Text block ::
○ ○ ○

# satanite substitute in europe? + more refractory thoughts



## inferno (Aug 17, 2019)

Hello i wonder what the european substitute for "satanite" is called. its mostly used for lining gas furnaces afaik.

I'm planning to make some type of gas furnace and in the US there are many different wools and firebricks and castable refractories, but here where i am in sweden there seems to be a lot less for the hobby user to easily get hold of.

And this is kinda weird since sweden is a major steel producer so there much be a literal sh1t ton of different products here (if one knows where to look). But i cant find them. i spent about 1 week now researching this. _almost_ drawing a complete blank. i found these 2 products but they seem to be regional products for the scandinavian market only so datasheets and such is of no use for english speakers. but i might get filtered results, i dont know?

i wonder is any of these 2 products will maybe work as a substitute for satanite or if i can simply cast a whole furnace out of them? these 2 are readily available for at least.

Calderys - calde trowel r 40 sc
Calderys - calde cast f 53

i wonder if i can use any of these or if they are made for house chimneys or home gas/coal stoves, masonry heaters and similar. the satanite has good reputation so i want something similar primarily. and maybe some castable refractory.

-----------

having spent a sh1t ton of time on youtube researching this i see that many people make their own castables and the best ones seems to be (to me at least) sand/perlite bonded with water glass. 

now i have the ingredients for waterglass, and also a few bags of perlite as insulator. but i was thinking of substituting sand with aluminum oxide "sand blasting powder/sand" since i can find this easily and possibly for free. and i have a feeling alox is a higher performing refractory than regular sand.

------------

any recommendations for either satanite substitutes/castable refractories/opinions about my plan for diy castable?

I'm also open to importing something good from the rest of europe/UK, UK is usually less problematic than buying locally somehow. go figure. But i think there must be good products locally that performs well.


----------



## Matus (Aug 18, 2019)

I use this: 

https://www.amazon.de/dp/B00WGUDY1O...olid=1E0D3UI8D93VD&psc=1&ref_=lv_ov_lig_dp_it

Easy to thin with water, holds very well on the blade. Smooth black paste


----------



## Kippington (Aug 18, 2019)

I source my Satanite directly from Satan himself.
Ships universally at the cost of only a few days off your life. Smells like fresh asbestos, and can withstand the fiery heat of all 9 circles of hell... Just sign on the dotted line!

○ ○ ○

Recorded data ::
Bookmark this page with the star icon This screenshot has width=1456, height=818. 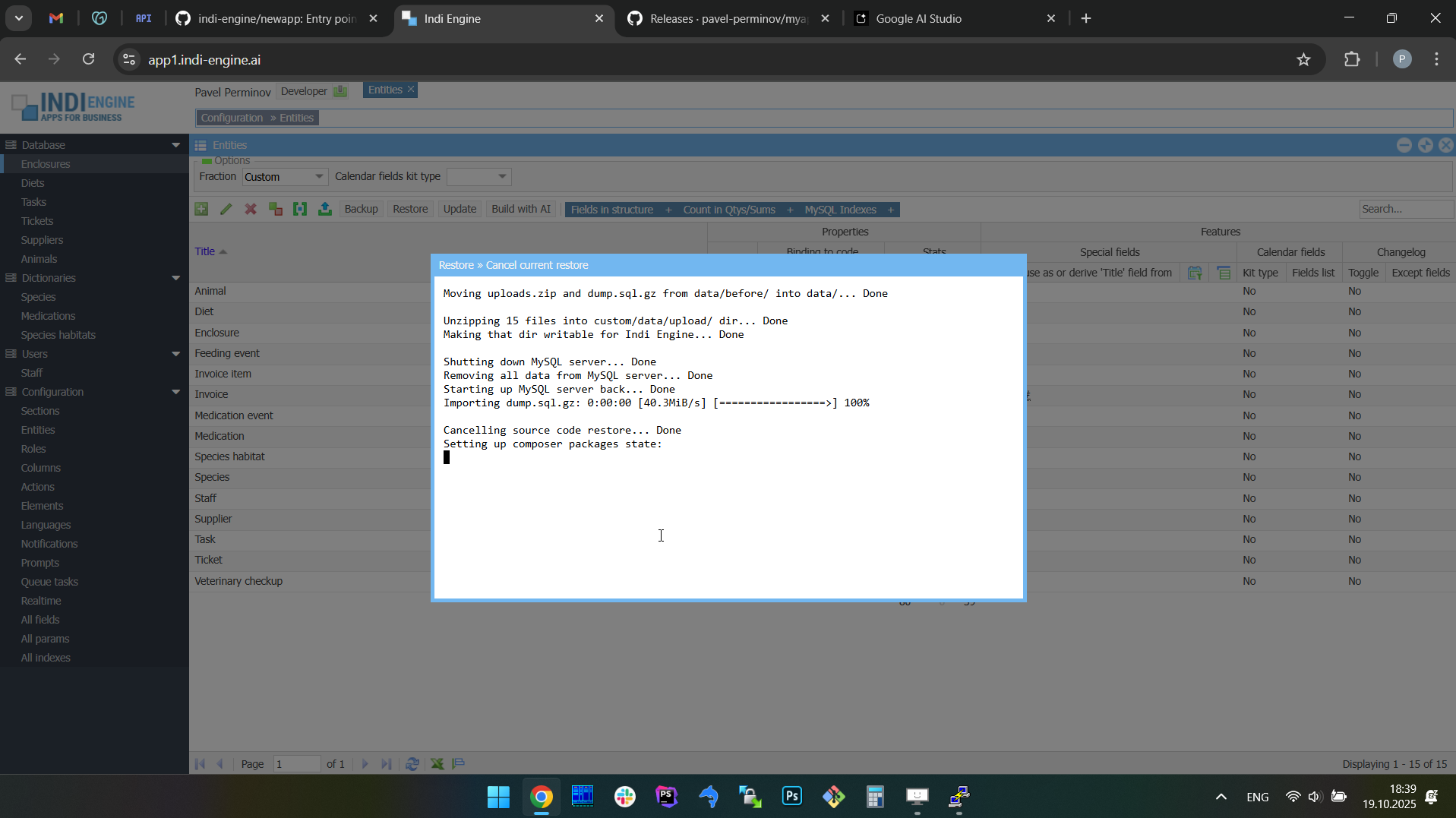[x=1303, y=59]
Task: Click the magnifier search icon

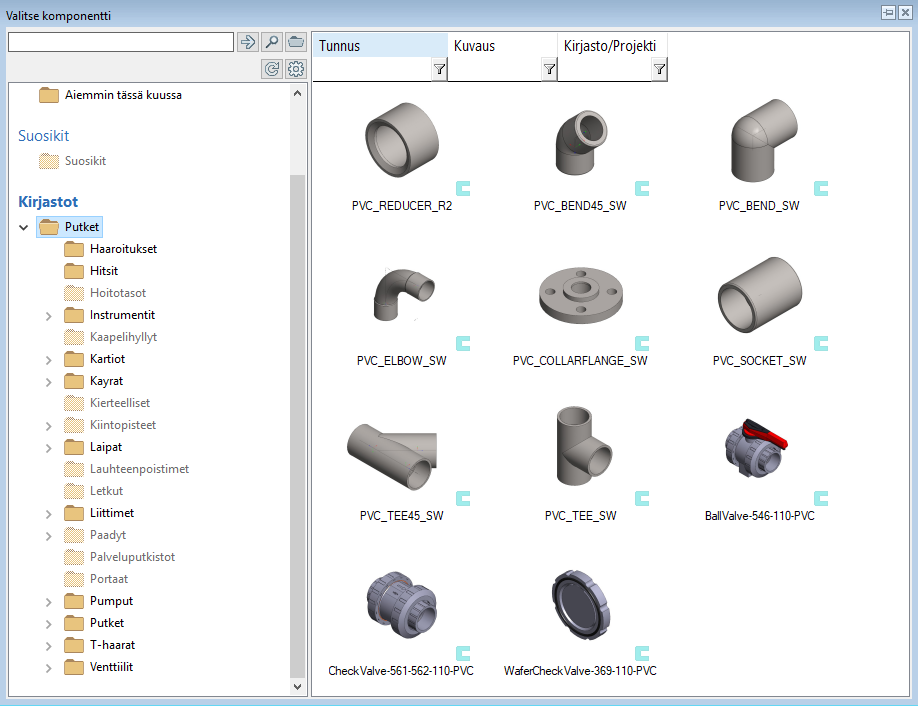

○ ○ ○

Instructions ::
a) In the satanite thread, which two Calderys products does the first post name as readily available?
b) In the satanite thread, why does the first poster want to replace sand with aluminum oxide sandblasting powder in a homemade castable? Answer in one to three sentences.
c) Resume the satanite thread from its last line.

Answers to the exercises ::
a) Calde trowel r 40 sc and calde cast f 53.

b) The poster can find aluminum oxide sandblasting powder easily and possibly for free. The poster also suspects it is a higher-performing refractory than regular sand.

c)
----------



## Carl Kotte (Aug 18, 2019)

Kippington said:


> I source my Satanite directly from Satan himself.
> Ships universally at the cost of only a few days off your life. Smells like fresh asbestos, and can withstand the fiery heat of all 9 circles of hell... Just sign on the dotted line!



A few days of one’s life is comparatively short. Sounds like a sweet deal! I thought he traded in souls. And those have become so expensive lately.


----------



## bennyprofane (Aug 18, 2019)

These should work:

https://www.schamotte-shop.de/schamotteprodukte/schamottemoertel/feuerzement.html

They ship to Sweden.


----------



## Matus (Aug 18, 2019)

The ‘Feuerzement’ stuff tends to be pretty coarse and not too stable when dry.


----------



## RDalman (Aug 18, 2019)

If instead you talk to your local blacksmith community. You will quickly find everything you need. Best for that here in sweden is the facebook group "smide ett urgammalt hantverk".


----------



## bennyprofane (Aug 19, 2019)

Matus said:


> The ‘Feuerzement’ stuff tends to be pretty coarse and not too stable when dry.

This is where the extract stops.